Kleiner Perkins Caufield & Byers is doubling the size of its application-focused iFund to $200 million. In other news, less than seventy five hours until the first batch of iPads hit the street, the story lines are focusing more on Apple’s wider ambitions to crack into other markets, how rival companies are preparing to market their own tablet alternatives and why employee’s at Apple’s retail stores are just as anxious as the rest of us to get their hands on the new device.
From the Internet, to energy and now applications, Kleiner Perkins Caufield & Byers is the Silicon Valley-based venture capital firm that can literally move markets. Kleiner Perkins, which a year ago launched the first venture capital fund to invest exclusively in iPhone apps, today revealed that its iFund will double in size to $200 million. The firm, which has 14 portfolio companies to date, will soon announce investments in five more developers.
This Saturday the iPad arrives and we believe it’s going to rule the world,” said Kleiner Perkins partner John Doerr.
We do too.
Analyst predicts Apple entry into search
For years, Piper Jaffray analyst Gene Munster made a living predicting that Apple would one day add a tablet computer to its offerings. Now that the iPad is just about here, Munster is on to Apple’s next frontier saying that there is a 70 percent chance the company will develop its own search engine in the coming years.

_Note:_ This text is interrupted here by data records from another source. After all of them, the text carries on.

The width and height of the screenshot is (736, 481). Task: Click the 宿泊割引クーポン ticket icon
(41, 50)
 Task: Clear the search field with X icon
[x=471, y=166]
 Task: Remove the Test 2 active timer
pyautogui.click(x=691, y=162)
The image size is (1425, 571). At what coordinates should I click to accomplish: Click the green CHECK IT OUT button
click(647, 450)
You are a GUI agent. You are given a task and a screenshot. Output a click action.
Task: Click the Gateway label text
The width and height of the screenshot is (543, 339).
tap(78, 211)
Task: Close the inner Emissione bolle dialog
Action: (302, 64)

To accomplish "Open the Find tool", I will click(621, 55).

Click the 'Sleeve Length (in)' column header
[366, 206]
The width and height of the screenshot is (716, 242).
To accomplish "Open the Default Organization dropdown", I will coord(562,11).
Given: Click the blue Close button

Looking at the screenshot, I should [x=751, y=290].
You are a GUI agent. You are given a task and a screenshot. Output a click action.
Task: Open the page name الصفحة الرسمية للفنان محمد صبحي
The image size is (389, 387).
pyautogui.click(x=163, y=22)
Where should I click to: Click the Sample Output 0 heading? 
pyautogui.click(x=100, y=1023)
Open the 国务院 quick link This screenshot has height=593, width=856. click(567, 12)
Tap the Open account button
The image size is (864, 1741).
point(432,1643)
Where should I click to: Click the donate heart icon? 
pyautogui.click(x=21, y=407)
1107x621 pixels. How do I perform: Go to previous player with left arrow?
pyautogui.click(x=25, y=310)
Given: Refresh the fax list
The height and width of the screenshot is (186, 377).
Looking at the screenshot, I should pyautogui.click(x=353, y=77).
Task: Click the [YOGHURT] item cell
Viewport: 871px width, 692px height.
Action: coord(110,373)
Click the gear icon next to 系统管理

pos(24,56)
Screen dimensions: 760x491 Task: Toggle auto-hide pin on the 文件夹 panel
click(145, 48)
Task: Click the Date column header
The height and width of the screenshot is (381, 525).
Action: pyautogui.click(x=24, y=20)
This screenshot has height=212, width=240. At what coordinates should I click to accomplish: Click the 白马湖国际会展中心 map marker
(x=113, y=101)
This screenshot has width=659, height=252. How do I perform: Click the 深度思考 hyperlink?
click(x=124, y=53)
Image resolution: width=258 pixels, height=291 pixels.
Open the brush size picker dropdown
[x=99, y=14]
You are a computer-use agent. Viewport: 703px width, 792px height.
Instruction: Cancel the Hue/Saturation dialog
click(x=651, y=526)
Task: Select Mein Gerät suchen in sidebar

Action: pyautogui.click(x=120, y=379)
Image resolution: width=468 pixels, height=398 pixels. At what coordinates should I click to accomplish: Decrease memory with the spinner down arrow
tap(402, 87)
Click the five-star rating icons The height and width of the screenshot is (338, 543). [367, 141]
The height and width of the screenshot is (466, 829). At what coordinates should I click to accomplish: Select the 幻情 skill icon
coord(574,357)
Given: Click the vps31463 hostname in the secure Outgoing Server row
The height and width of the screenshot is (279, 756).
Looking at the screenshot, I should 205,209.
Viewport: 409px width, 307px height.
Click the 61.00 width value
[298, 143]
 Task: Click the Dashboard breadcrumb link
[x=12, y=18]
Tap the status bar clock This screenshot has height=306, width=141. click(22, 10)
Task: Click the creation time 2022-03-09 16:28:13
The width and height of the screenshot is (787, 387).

“We believe Apple could utilize data unavailable to Google, data generated by the company’s App Store, to create a mobile centric search engine, which would be a unique offering to Google’s search engine,” he said.
While Munster believes Apple will tap the search market by 2012, author and search guru John Battelle believes that any encroachment by Apple into the search space will be based around apps (and not encompass the entire web.)
“It already has app discovery via the iTunes store,” Battelle explains, “but it’s terrible, with no signal that gives reliable results based on accrued intent.”
RIM, Palm, Microsoft fight for mobile app scraps
Getting the attention and respect of mobile app developers was hard enough in an iPhone-based world. Now, with the release of the iPad, the Wall Street Journal and others are reporting about “toehold” battle between Research in Motion, Palm, Microsoft and others.
The Financial Times is reporting how executives at HP and Microsoft are touting their Slate tablet computer’s ability to support Adobe’s Flash software as a point of differentiation.
Apple employees chomping at the bit
When you’re in line this Saturday waiting to get your brand new iPad, it is likely that the employees selling you the device will be getting (close) to their first looks as well. Reuters is reporting that Apple’s retail employees have get to see and get a hold of the iPads. Credit or complain about Apple’s notoriously leak-averse culture. Thankfully, none of us will have to wait too much longer.